Hé oui, l’unique ordinateur produisant de la musique est en panne. Il faut le redémarrer. Cela prend 2 minutes. C’est très long 2 minutes quand on est sur scène. Max, le DJ berlinois, avec sa tenue BCBG d’étudiant en 3ème année de biologie s’est à peine trémoussé (l’ordi a lâché au bout de 7 minutes). Il regarde, dépité, son écran de démarrage Windows. Elle, elle plane et raconte un peu n’importe quoi. Les premiers sifflets retentissent. Un « A poil, Anita ! » fuse, un « Vire Max ! » y répond. 3, 4, 5 minutes. Toujours rien. D’autres sifflets, plus nourris. Anita intervient. Elle émet un sourire crispé. C’est la minute brune montée sur rollers. On a mal pour eux. En désespoir de cause, la chanteuse se lance dans des versions à cappella, une portion du public l’encourage. Et puis, le beat repart…pour 4 minutes. Nouvelle pause. Nouvelle mine contrite de Max. Elle commence à perdre sa nonchalance, s’excuse encore et encore, bravant les quolibets…
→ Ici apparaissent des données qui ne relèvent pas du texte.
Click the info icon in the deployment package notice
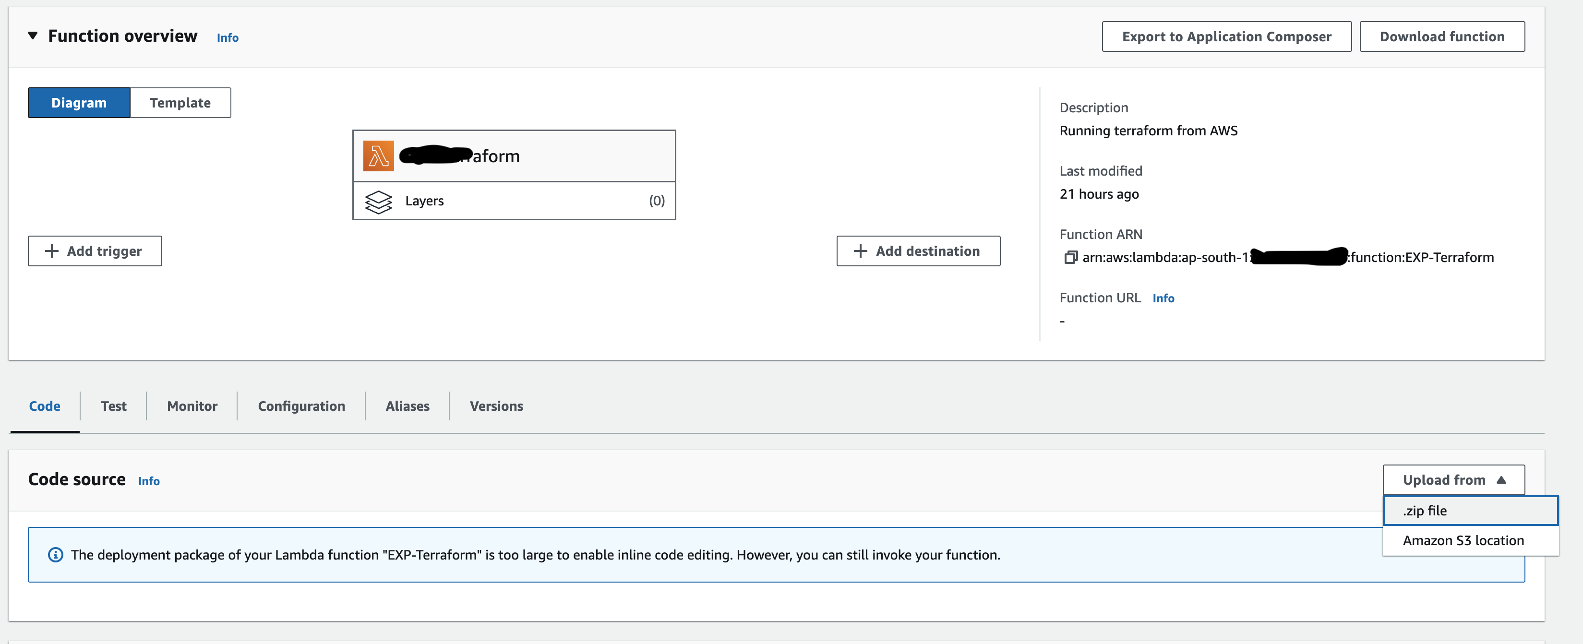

Et puis ca remarche quand même, et puis elle chante alors. Paroles en français évoquant une Brigitte Fontaine mal lunée. Couvrant ces paroles absconses, une électro pop qui peine à décoller. Le son n’est pas assez fort. Quelques minutes interminables et puis ils repartent…
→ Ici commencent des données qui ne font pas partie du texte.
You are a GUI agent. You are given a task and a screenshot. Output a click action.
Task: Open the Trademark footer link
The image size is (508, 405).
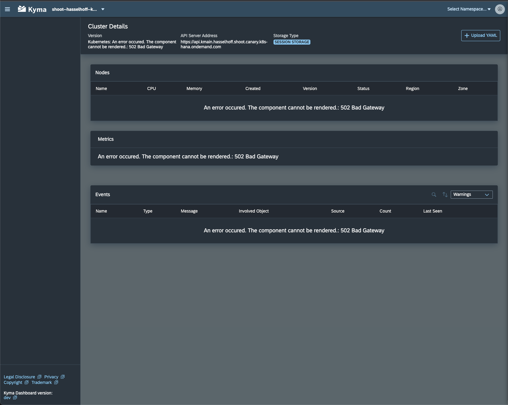(x=42, y=382)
Aujourd’hui, ils achèteront un Apple…
Aujourd’hui, ils achèteront un Apple…
Cat Power arrive sur scène après une brève introduction bluesy de ses musicos : le batteur et le bassiste sont en retrait, ils arborent une mine de superbe indifférence, le pianiste ressemble à un membre des Horrors, le guitariste, à Viggo Mortensen dans Le Retour Du Roi. Et puis Cat, avec sa petite queue de cheval, entame le débat en une belle mimique de souffrance, et de sa gorge rauque, cheminée calcinée qui a subi les combustions éthyliques de marées de Whisky. Est-ce encore le cas ? Plus vraiment semble t-il, ou alors pas avant le concert. Elle a l’air sobre. Et, plus étrange, épanouie. Le minimalisme sublime de You Are Free, c’était un abysse de désespoir ; avec The Greatest, ca allait mieux, elle avait un groupe derrière elle et ses chansons semblaient moins accablées. On ressent beaucoup moins de mélancolie, ce soir, au Bataclan (belle salle, soit dit en passant).
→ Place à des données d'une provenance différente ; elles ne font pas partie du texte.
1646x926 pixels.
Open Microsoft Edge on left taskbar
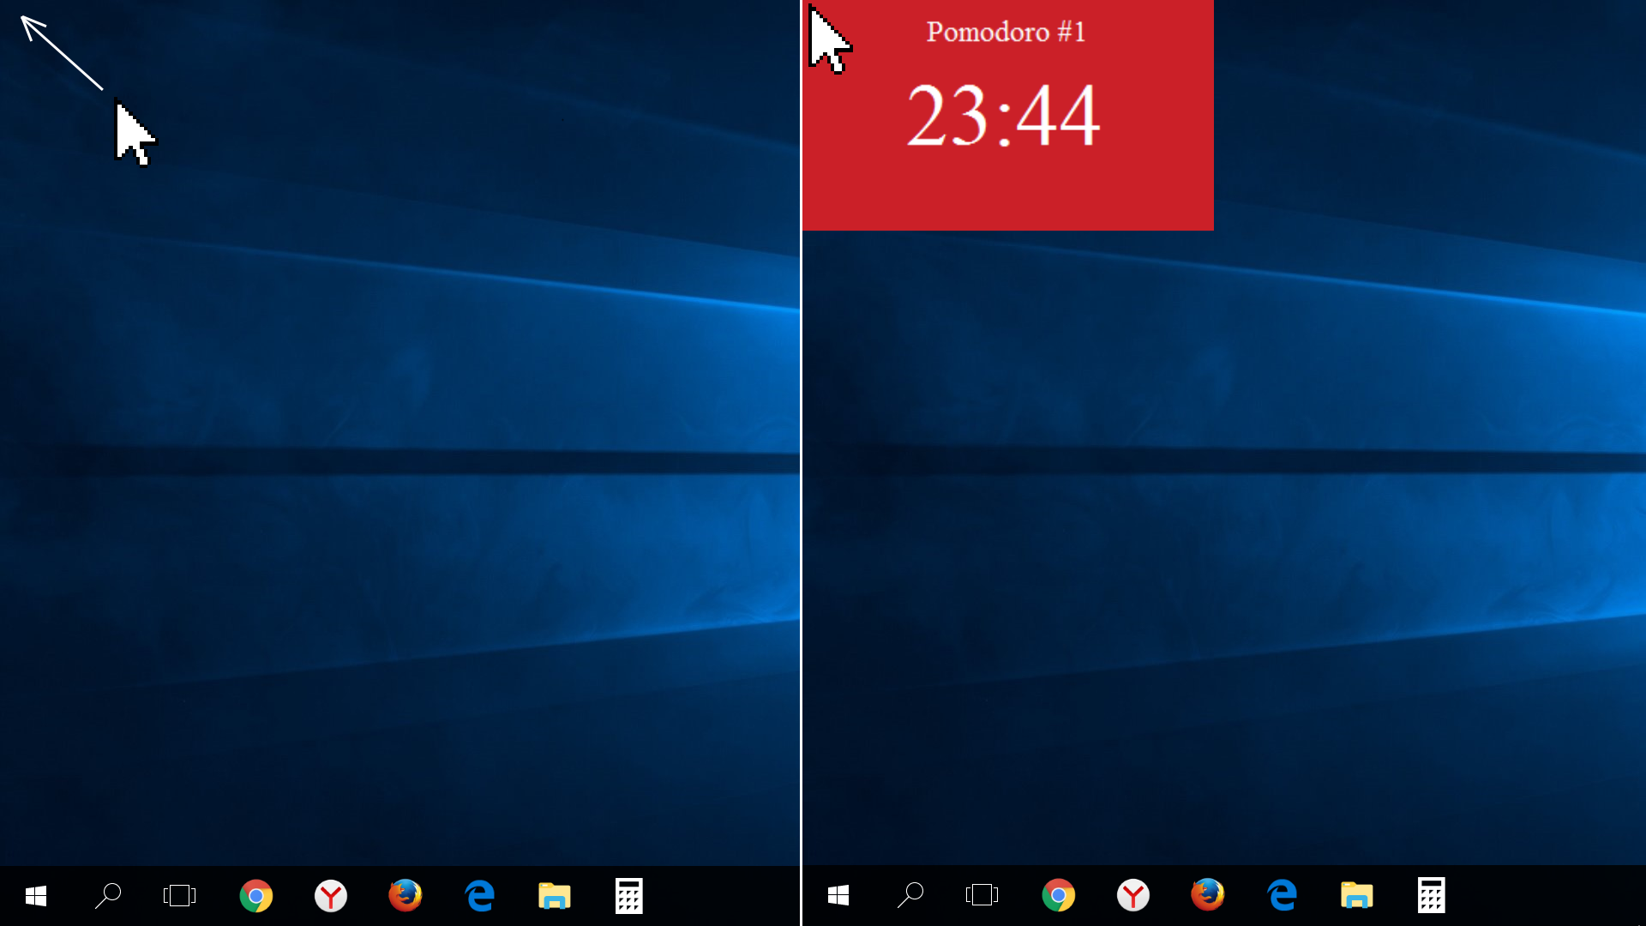(480, 896)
Sur les planches, elle sautille, elle se cabre d’un seul coup pour souligner le grincement d’une guitare, invente une chorégraphie surréaliste des bras pour ponctuer des pointes de batterie, danse, sourit, implose et explose de sa voix brisée. Elle chante surtout son dernier album : Jukebox. Un album de reprises (très en vogue ces temps-ci : Paul Anka, Patti Smith…). Sinatra passe en version rock avec New-York, New York. Et puis aussi Joni Mitchell ou encore Billie Holiday. Elle ne joue pas d’instruments, se laissant porter par son dévoué orchestre, incarnant une tigresse folk qui pratique de brèves incursions rock en de subtiles et maîtrisées déflagrations électriques.
Un salut d’artiste prolongé avec lancers de fleurs (c’était son anniversaire) et lancers de set-lists. L’audience est en extase. Elle aussi, apparemment. Ce soir, on peut la croire sortie de l’abîme.
Espérons semblable issue à Amy Winehouse.